Table 2 shows the results of learning when only a single move per turn is known. Learning times are increased, as it takes longer to find consistent DFAs in the \(SGRL{+}\) phase. Note that on several occasions, \(SGRL{+}\) returns incorrect solutions. In these cases, there is simply insufficient input data. GRL is still effective in the majority of cases, however, and does not degrade the performance of SGRL on the previous game data.

6 Related Work

Within the planning literature there are several domain model acquisition systems, each with varying levels of detail in their input observations. The Opmaker2 system [13, 17] learns models in the target language of OCL [14] and requires a partial domain model, along with example plans as input. The ARMS system [19], can learn STRIPS domain models with partial or no observation of intermediate states in the plans, but does at least require predicates to be declared. The LAMP system [20] can target PDDL representations with quantifiers and logical implications.

As for domain model acquisition in board games, an ILP approach exists for inducing chess variant rules from a set of positive and negative examples using background knowledge and theory revision [15]. Furthermore, [10] presents a system that learns games such as Connect4 and Breakthrough from video demonstrations using minimal background knowledge. Rosie [11] is an agent implemented in Soar that learns game rules (and other concepts) for simple board games via restricted interactions with a human. As for general video-game playing, a neuro-evolution algorithm showed good promise playing a large set of Atari 2600 games using little background knowledge [9].

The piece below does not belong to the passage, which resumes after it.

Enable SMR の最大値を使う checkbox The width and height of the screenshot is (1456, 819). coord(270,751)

7 Conclusions and Future Work

In this work, we presented a system capable of inducing the rules of more complex games than the current state-of-the-art system. This can help in both constructing the rules of games, or replacing the current move generation routine of an existing general game playing system (for fitting games). GRL improves SGRL by allowing piece addition, removal and structured compound moves. This was achieved by combining two techniques for domain-model acquisition, one rooted in game playing and the other in autonomous planning.

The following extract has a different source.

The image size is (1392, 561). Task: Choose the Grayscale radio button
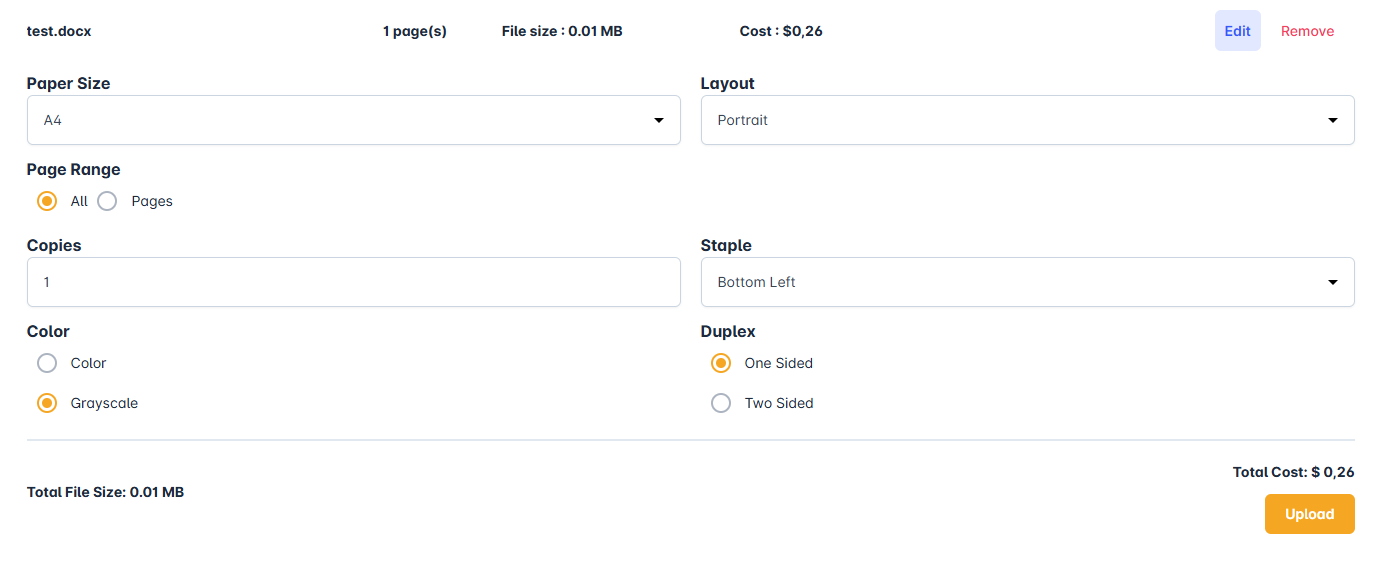tap(47, 403)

However, there remain interesting classes of board game rules that cannot be learned by GRL. One interesting rule class is that of a state-bound movement restriction. Games that exhibit this behavior allow only a subset of moves to occur in certain contexts: examples of this are check in chess (where only the subset of moves that exit check are allowed) and the compulsion to take pieces in certain varieties of checkers (thus restricting the possible moves to the subset that take pieces when forced). An approach to learning these restrictions could be developed given knowledge of all possible moves at each game state in the game.

Learning the termination criteria of a game is also an important step, if the complete set of rules of a board game is to be learned. This requires learning properties of individual states, rather than state transition systems. However, many games have termination criteria of the type that only one player (or no players) can make a move. For this class of game, and others based on which moves are possible, it should be possible to extend the GRL system to learn how to detect terminal states.